Duo was suddenly the last person who could undress him without invoking certain responses, and Heero was burnt up with self-consciousness. He’d confided some of his most painful things to this man not a minute ago, whom he’d met in a morgue hours ago, and he was just not the least prepared for making himself anymore vulnerable. He clamped his hands over Duo’s tightly, feeling flushed, and even more embarrassed that the blood rushing to his face was probably Duo’s.
"Let me see," he growled at him, as Heero shot up off the seat, trying to free himself, clutching the towel around him protectively.
"No, Duo—"
"Just let me see it! If you’d just quit squirming, it’d be over in a second, ‘Ro!"

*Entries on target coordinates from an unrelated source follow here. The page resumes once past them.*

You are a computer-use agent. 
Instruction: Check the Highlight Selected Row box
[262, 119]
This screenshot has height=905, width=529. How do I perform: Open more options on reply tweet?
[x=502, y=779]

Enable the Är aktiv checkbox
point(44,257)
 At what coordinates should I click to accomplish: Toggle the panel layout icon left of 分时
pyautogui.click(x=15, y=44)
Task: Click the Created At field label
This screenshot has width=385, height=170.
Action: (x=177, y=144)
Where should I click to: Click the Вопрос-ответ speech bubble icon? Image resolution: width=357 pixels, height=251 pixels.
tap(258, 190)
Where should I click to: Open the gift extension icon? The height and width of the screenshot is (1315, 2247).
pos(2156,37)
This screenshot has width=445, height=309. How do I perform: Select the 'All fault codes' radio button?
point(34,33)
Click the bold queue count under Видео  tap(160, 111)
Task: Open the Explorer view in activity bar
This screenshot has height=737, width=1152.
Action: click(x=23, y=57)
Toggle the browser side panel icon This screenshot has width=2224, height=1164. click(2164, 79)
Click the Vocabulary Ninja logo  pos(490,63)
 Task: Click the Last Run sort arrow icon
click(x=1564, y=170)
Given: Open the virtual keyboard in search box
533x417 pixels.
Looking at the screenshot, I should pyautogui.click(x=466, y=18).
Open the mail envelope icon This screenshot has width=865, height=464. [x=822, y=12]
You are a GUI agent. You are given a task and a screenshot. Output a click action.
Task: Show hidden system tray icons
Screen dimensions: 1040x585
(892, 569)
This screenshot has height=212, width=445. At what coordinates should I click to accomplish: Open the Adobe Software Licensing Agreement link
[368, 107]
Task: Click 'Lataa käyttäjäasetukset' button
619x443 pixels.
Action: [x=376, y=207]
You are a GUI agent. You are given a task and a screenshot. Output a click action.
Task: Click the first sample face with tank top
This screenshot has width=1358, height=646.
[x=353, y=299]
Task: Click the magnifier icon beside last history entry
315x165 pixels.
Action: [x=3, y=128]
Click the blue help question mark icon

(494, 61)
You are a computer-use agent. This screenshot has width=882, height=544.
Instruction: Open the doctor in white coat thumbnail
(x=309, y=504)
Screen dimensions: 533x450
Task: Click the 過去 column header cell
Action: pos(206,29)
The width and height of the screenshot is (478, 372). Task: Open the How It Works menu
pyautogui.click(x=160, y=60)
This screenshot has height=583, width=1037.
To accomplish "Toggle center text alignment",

Another voice butted in just as abruptly. "Hey, Duo, rent is tomorrow, so we’re fucked—Oh."
Both turned their heads very quickly to see Duo’s roommate standing, mildly surprised, in the doorway, the single eye visible beneath his uni-bang rimmed with thick black eyeliner and his Misfits T-shirt looking rather scuffed up and threadbare. He seemed rather calm, despite watching his roommate crawling over a naked stranger in their bathroom, clawing at the towel between them.
All parties froze for a moment, and eventually Trowa said nonchalantly, "Not my turn? I see," shrugged, and turned and shut the door.